In this paper we will summarise the results of the exploratory studies that served as a basis for the current IDoC project. In section 1: 'Developing an understanding for the ethical issues at stake', we will briefly explain how DRGs work, what the intended effects are, what the public is concerned about, and what the scientific research tells us so far. In section 2: 'Developing an ethical framework for research on DRGs in Switzerland', we will summarise the ethical issues and explain the ethical frame that we will use in order to perform research on the complex issue of DRGs in Switzerland. Only once a profound understanding of the challenges involved exists can research on the ethical implications of DRGs be successful.
DRGs as a reimbursement system are a standardising system (see for example http://www.fischer-zim.ch/artikel-pdf/DRG-CH-Modellwahl-0404.pdf).
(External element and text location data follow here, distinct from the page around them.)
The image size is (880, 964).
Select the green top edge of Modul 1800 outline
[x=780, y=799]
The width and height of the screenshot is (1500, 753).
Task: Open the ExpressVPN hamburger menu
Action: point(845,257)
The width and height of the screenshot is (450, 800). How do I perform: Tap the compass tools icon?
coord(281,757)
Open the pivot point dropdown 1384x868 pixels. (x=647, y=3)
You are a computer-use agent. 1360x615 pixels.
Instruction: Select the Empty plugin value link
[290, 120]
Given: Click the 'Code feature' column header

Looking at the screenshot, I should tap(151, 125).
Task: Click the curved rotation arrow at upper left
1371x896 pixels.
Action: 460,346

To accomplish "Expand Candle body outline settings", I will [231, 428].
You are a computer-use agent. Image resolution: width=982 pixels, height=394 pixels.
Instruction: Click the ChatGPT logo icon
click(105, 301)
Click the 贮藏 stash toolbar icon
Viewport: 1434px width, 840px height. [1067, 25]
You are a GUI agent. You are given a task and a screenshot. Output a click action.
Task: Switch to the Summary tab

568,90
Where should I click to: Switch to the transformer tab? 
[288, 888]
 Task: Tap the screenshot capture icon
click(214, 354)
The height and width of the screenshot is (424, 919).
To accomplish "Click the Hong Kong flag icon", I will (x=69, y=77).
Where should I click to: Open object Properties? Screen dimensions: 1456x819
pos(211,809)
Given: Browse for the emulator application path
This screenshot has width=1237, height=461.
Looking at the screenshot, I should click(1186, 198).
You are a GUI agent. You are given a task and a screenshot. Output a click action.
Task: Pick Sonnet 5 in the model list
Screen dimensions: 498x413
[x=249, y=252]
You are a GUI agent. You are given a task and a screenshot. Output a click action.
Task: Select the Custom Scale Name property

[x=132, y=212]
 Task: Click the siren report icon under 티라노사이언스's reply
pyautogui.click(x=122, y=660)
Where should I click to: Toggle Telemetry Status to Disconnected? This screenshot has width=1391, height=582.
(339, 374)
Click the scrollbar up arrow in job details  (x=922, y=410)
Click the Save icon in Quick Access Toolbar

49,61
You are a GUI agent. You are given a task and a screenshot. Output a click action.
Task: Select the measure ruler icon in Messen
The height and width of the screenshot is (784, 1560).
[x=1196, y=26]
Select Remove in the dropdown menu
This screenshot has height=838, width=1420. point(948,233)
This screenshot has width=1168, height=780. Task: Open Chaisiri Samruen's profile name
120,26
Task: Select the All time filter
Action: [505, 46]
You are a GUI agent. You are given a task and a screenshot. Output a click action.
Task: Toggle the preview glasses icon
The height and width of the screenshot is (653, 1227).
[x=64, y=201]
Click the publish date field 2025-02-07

Depending on the main diagnosis, which is based on the International Statistical Classification of Diseases and Related Health Problems (ICD-10), each patient case is assigned to a Major Diagnostic Category (MDC; in German: Hauptdiagnosegruppe). For the calculation of the actual DRG, the MDC is the most important factor. Other factors that are included in the calculation are secondary diagnoses, procedures, age, the degree of difficulty and others. The resulting DRG is linked to a prospectively calculated average length of stay (LOS) with a minimum and maximum limit. The cost weight of the DRG is multiplied by the politically defined base rate. The hospital can charge this amount for the treatment of the relevant patient. A hospital can only have costs under control if the actual LOS of its patients remains around the average LOS, that is, above the minimum and below the maximum LOS. DRGs thus encourage physicians to focus on the main diagnosis, to run procedures as efficiently as possible and to discharge the patient within the average LOS in order to remain profitable.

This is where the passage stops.